Task to carry out: Begin with the line that has "Given: Select REIT - Mortgage from the list". Give it and every line after it again, exactly, through the end of the entries below.

(Saved entries)
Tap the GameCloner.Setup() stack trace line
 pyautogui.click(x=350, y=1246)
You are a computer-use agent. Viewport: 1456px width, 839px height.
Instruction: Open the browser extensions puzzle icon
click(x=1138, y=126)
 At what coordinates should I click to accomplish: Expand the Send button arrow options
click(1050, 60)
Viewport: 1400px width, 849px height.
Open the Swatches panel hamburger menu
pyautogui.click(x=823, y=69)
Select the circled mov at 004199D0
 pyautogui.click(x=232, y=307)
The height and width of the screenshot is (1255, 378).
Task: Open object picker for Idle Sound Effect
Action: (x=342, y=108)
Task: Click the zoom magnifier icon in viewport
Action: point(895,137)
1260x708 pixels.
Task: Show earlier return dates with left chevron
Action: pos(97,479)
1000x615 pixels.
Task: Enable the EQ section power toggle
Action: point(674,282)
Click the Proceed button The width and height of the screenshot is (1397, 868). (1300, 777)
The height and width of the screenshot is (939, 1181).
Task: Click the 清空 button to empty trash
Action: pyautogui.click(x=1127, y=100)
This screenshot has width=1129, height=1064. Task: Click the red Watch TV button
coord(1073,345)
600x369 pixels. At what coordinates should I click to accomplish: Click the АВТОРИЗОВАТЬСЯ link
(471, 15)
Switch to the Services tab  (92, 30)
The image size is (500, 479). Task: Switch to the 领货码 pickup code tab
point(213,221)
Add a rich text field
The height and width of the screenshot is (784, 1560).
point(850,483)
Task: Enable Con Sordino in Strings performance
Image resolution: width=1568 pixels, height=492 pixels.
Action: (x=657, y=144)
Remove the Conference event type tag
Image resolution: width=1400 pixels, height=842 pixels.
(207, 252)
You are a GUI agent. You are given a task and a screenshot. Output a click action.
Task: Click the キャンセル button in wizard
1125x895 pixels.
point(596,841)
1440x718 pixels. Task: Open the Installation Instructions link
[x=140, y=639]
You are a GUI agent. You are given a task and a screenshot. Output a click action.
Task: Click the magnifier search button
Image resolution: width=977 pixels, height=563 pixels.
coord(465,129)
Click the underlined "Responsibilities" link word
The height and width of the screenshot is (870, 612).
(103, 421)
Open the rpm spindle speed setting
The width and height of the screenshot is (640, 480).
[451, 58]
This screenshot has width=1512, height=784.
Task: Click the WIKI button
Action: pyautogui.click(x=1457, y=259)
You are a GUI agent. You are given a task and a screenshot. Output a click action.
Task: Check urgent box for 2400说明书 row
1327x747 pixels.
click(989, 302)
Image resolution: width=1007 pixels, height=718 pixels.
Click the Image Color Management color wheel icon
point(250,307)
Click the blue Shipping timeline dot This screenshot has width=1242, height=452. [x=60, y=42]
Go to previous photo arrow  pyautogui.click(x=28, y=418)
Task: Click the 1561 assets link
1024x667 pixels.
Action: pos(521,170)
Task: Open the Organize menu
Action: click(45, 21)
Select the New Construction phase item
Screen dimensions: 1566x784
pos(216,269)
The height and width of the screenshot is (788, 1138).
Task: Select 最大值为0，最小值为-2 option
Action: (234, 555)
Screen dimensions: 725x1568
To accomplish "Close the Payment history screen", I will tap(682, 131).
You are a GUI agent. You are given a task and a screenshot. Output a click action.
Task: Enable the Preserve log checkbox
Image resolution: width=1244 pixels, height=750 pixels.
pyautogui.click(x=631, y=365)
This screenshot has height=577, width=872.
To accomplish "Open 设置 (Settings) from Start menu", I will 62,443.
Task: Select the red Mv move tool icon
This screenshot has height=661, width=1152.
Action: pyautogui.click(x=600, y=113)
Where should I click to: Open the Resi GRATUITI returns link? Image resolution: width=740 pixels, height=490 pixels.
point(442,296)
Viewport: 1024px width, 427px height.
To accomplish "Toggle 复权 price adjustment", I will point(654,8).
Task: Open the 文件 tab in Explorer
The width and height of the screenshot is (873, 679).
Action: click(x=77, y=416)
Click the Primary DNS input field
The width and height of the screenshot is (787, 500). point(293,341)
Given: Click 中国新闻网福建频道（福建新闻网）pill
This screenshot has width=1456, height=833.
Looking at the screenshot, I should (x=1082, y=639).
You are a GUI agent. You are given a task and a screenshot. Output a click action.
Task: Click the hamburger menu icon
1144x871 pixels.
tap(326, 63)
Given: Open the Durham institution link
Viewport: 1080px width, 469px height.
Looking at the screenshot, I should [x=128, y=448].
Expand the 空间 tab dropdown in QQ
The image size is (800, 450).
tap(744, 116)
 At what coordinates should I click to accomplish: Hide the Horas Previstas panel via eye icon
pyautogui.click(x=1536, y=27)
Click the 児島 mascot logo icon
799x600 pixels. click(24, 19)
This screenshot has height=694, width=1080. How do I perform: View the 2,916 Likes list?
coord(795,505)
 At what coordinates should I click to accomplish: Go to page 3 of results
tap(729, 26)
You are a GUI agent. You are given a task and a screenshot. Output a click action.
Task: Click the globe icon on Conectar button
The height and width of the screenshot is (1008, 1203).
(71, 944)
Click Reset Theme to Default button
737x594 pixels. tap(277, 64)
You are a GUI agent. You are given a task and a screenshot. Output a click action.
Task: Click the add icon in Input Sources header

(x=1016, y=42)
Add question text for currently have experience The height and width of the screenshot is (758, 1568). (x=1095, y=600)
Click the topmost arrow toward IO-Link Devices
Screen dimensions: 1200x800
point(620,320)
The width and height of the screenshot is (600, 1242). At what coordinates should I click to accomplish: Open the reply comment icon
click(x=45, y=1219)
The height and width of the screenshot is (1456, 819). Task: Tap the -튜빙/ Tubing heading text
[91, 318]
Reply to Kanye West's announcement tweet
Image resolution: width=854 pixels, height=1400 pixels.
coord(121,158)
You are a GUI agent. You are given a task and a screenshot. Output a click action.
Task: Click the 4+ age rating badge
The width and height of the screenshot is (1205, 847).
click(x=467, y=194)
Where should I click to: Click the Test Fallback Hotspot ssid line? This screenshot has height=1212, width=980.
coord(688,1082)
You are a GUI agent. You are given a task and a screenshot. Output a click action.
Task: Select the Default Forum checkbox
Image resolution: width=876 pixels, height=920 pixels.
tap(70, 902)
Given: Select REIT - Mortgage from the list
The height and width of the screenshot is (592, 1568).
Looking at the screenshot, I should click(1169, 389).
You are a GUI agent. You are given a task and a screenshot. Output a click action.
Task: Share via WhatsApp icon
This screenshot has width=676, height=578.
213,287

Answer box:
Given: Select REIT - Mortgage from the list
The height and width of the screenshot is (592, 1568).
Looking at the screenshot, I should click(1169, 389).
You are a GUI agent. You are given a task and a screenshot. Output a click action.
Task: Share via WhatsApp icon
This screenshot has width=676, height=578.
213,287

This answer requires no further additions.